Mizzou Research Scientist Punyaslok (Punya) Rath and team won the Best Poster Award on Design and Rehabilitation of Asphalt Pavements at the Transportation Research Board (TRB) Annual Meeting in Washington, DC.

Last summer Mizzou Engineers helped divert more than a million plastic bottles and about 1,000 scrap tires from landfills. It was a big story – and it continues to draw attention, recently receiving a top award at the world’s largest transportation research conference.

At the 101st Transportation Research Board (TRB) Annual Meeting in Washington, DC., in January, a civil engineering team won the Best Poster Award on Design and Rehabilitation of Asphalt Pavements. Authors included Mizzou Research Scientist Punyaslok (Punya) Rath, Bill Buttlar, the Glen Barton Chair in Flexible Pavement Technology, and Research Engineer James Meister.

The winning poster detailed the waste plastic and ground tire rubber pavement mixture that Buttlar’s team is testing on a stretch of Stadium Boulevard in Columbia. The authors were tasked by the Missouri Department of Transportation (MoDOT) to recommend appropriate mixture designs using those materials, which would otherwise end up in a landfill.
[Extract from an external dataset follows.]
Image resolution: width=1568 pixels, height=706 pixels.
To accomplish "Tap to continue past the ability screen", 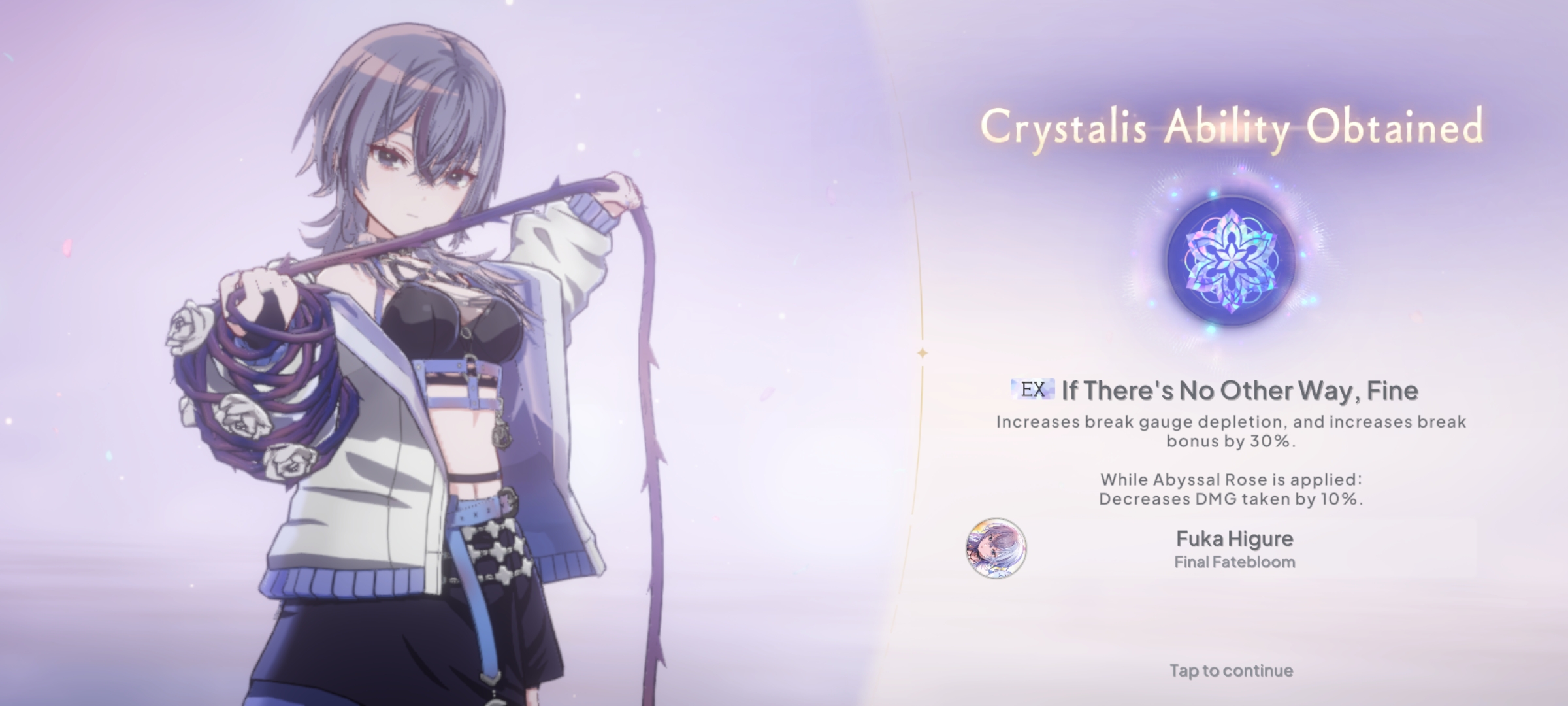I will [x=1231, y=671].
“TRB is one of the biggest stages to showcase your work in our field,” Rath said. “Winning an award at TRB is just the icing on the cake.”

The asphalt project, which has wide-spread support, deserves an award itself for pushing the boundaries of innovation and sustainability, he said.

“The project was a perfect example of how academia, industry and state agencies can come together in a collaborative effort to push the asphalt industry toward adopting sustainable and recycled materials, and at the same time, make our roads perform better and longer,” Rath said.

The award earned the authors an invitation to next year’s Design and Rehabilitation of Asphalt Pavements Committee Meeting at TRB, where they will be officially recognized.